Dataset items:
::::::

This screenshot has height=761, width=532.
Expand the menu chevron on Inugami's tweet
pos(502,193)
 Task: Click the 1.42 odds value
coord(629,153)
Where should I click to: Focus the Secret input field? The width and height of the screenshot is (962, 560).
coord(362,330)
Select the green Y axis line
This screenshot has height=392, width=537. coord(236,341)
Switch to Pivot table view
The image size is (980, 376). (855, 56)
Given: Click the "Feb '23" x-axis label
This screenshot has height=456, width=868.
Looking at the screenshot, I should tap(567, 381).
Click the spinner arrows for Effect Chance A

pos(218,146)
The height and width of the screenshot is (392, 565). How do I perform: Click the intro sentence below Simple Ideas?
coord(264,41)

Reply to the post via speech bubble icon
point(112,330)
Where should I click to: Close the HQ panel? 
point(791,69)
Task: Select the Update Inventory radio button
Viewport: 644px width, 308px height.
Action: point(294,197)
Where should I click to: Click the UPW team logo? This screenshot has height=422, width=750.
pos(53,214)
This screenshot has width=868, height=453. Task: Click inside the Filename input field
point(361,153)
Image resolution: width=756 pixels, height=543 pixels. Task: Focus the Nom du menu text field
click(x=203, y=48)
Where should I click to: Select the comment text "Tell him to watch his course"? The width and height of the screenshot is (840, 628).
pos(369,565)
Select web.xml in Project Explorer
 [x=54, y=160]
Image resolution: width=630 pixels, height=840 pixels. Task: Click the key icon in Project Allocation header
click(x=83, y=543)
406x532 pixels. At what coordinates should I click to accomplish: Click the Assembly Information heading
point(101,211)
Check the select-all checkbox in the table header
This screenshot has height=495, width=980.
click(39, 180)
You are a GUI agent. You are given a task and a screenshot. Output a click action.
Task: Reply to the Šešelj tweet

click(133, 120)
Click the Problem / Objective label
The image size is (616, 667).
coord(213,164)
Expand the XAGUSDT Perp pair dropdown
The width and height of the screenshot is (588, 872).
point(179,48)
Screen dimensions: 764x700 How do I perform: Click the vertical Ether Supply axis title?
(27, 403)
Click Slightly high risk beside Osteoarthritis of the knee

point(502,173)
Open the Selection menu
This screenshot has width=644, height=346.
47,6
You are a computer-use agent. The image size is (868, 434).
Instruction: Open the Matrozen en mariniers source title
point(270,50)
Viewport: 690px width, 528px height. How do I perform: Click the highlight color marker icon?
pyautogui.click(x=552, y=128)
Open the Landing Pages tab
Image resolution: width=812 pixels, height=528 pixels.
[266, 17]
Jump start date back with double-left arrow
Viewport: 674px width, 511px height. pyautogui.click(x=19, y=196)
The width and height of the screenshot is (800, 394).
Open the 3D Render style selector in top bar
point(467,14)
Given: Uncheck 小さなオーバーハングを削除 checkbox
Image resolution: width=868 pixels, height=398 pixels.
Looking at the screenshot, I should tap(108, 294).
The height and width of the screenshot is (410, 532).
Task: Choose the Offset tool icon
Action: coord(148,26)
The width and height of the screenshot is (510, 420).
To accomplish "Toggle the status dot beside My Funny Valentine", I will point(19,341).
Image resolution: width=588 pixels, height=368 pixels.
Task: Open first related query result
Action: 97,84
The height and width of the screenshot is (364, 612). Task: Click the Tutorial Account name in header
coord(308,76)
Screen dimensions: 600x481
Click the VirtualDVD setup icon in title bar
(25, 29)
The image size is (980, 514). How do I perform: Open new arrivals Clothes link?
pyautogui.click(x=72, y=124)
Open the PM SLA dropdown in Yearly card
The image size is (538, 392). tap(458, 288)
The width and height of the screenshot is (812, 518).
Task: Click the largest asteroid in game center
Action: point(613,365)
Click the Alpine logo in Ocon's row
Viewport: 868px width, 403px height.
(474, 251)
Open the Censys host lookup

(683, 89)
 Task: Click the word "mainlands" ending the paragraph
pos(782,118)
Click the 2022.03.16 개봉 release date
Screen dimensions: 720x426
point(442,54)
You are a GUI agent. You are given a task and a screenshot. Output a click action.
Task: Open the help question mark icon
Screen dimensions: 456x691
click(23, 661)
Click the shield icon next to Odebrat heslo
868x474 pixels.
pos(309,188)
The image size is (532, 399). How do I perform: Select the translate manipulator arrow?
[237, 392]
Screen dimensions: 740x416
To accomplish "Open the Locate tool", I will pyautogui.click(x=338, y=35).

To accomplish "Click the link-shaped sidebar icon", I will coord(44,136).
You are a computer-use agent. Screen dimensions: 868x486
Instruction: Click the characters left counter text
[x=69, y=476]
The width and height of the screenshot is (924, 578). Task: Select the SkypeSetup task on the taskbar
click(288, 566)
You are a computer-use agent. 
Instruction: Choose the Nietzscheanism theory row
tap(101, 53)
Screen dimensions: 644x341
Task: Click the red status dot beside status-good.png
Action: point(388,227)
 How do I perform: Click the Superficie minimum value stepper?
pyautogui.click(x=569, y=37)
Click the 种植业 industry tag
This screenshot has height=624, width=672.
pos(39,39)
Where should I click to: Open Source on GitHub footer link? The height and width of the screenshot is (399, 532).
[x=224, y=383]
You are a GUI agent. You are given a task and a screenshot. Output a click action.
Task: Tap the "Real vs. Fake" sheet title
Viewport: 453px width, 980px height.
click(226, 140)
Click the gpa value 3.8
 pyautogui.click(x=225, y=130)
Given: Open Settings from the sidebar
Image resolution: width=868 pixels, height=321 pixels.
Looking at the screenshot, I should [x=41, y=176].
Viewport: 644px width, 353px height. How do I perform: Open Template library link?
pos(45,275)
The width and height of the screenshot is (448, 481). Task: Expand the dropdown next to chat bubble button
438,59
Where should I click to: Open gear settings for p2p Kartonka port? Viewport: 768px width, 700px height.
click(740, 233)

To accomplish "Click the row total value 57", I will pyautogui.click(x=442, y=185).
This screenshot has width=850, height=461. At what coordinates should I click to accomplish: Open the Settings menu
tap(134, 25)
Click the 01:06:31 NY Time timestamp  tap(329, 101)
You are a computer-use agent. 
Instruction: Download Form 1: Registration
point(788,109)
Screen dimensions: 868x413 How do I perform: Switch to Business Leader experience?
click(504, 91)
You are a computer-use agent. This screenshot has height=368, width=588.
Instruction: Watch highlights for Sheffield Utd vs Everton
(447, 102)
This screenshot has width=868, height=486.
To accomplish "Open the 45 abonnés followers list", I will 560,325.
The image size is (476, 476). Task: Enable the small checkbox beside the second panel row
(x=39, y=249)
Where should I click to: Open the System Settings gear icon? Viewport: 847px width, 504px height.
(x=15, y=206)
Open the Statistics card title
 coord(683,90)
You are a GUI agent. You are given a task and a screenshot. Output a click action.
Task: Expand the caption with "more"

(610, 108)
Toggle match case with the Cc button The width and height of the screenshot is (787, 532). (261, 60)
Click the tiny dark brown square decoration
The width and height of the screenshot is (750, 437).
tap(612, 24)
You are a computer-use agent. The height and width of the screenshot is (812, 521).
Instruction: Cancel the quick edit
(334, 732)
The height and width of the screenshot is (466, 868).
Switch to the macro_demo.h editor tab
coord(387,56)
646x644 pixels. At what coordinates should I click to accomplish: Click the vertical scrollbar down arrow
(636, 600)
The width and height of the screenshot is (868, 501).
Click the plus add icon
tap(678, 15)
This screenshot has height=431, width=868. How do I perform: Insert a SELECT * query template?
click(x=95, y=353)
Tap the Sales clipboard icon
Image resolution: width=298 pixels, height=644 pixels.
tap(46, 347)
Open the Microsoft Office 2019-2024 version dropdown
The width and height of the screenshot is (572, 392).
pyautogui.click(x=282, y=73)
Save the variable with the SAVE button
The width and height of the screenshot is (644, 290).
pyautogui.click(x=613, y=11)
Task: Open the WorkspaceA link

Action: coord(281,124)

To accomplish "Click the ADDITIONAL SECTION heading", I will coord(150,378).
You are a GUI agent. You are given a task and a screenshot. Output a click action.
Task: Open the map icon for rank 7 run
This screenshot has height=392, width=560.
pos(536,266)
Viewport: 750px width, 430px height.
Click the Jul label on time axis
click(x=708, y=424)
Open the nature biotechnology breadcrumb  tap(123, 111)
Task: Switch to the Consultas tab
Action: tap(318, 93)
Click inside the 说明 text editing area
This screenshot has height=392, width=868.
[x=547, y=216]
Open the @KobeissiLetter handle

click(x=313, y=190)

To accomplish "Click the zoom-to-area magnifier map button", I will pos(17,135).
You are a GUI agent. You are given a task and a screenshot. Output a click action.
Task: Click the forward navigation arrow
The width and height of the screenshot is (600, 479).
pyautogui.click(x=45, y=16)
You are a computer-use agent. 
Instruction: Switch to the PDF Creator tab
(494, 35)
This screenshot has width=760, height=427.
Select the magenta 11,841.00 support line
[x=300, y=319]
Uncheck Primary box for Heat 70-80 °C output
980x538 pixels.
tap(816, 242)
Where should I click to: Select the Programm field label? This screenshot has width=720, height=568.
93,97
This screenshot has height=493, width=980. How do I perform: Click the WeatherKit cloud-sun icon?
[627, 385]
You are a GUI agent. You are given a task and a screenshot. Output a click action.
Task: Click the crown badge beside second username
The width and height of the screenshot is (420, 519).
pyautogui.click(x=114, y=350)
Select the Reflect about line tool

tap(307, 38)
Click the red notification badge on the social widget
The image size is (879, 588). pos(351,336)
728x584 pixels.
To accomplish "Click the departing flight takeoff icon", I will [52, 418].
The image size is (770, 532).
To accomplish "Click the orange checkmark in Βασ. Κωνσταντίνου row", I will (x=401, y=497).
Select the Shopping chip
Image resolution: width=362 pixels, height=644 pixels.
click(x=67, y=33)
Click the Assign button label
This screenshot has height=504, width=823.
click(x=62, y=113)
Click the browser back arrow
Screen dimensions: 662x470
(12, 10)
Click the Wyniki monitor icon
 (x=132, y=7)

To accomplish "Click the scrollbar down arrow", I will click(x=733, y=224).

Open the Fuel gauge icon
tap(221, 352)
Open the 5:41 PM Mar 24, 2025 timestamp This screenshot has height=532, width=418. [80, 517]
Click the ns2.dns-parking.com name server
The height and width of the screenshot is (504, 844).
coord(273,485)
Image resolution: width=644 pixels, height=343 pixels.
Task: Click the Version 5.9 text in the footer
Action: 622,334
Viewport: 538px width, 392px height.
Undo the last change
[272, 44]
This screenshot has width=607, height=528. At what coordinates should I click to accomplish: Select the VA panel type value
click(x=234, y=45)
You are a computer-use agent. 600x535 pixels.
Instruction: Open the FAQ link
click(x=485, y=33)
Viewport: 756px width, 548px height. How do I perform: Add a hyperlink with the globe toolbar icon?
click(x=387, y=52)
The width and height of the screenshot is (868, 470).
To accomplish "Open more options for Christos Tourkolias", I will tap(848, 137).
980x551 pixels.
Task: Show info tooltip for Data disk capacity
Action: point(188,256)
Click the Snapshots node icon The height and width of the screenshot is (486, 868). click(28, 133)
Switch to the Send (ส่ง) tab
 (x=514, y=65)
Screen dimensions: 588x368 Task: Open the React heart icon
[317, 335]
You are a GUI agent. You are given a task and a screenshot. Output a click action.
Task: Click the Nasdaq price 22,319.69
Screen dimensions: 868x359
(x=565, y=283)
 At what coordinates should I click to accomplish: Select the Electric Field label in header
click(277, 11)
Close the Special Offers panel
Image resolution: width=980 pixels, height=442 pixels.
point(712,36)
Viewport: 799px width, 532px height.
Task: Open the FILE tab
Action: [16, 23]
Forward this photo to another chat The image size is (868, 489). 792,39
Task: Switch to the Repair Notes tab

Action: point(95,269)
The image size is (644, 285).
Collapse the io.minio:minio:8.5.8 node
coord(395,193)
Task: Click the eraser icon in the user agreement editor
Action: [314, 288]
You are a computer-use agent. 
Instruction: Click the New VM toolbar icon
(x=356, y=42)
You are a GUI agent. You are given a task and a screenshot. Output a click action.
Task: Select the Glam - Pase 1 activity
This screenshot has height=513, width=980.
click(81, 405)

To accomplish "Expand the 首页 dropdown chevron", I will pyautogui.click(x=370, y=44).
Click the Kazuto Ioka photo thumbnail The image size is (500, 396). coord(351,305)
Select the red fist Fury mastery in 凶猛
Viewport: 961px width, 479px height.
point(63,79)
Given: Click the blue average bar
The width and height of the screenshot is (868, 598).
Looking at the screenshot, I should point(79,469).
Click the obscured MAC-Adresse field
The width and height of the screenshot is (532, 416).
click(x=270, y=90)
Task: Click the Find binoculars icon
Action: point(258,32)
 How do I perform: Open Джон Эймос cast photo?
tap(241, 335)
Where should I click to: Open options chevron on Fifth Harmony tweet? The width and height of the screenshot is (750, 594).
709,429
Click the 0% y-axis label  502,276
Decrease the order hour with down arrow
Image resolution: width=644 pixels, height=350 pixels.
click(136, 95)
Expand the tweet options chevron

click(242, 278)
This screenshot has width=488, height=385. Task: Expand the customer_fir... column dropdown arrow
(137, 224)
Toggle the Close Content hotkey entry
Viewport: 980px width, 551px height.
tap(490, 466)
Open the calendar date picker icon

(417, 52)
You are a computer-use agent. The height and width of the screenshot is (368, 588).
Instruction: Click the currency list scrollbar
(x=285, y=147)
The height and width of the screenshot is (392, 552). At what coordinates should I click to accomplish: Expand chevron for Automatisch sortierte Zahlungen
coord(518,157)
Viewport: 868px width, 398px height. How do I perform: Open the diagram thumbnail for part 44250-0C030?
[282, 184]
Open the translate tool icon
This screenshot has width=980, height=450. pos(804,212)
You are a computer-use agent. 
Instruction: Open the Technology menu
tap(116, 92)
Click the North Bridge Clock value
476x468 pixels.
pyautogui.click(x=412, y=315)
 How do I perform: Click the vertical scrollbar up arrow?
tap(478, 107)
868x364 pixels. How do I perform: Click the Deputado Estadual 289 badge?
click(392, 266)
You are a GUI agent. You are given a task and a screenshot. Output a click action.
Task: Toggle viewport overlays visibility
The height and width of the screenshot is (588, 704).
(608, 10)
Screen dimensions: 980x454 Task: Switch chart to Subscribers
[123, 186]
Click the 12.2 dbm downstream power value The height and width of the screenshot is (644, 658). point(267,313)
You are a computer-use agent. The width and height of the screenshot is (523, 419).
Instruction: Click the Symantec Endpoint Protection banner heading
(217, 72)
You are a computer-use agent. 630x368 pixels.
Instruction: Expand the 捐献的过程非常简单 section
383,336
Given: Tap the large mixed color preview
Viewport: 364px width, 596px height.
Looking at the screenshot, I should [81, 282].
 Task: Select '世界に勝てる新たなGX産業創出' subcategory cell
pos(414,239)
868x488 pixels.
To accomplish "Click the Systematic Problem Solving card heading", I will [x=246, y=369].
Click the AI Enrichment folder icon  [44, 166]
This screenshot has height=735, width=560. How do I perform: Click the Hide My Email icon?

::::::

= Assigned task =
For each line above that contains "area", make a copy.

= Exercise answer =
Click inside the 说明 text editing area
To accomplish "Click the zoom-to-area magnifier map button", I will pos(17,135).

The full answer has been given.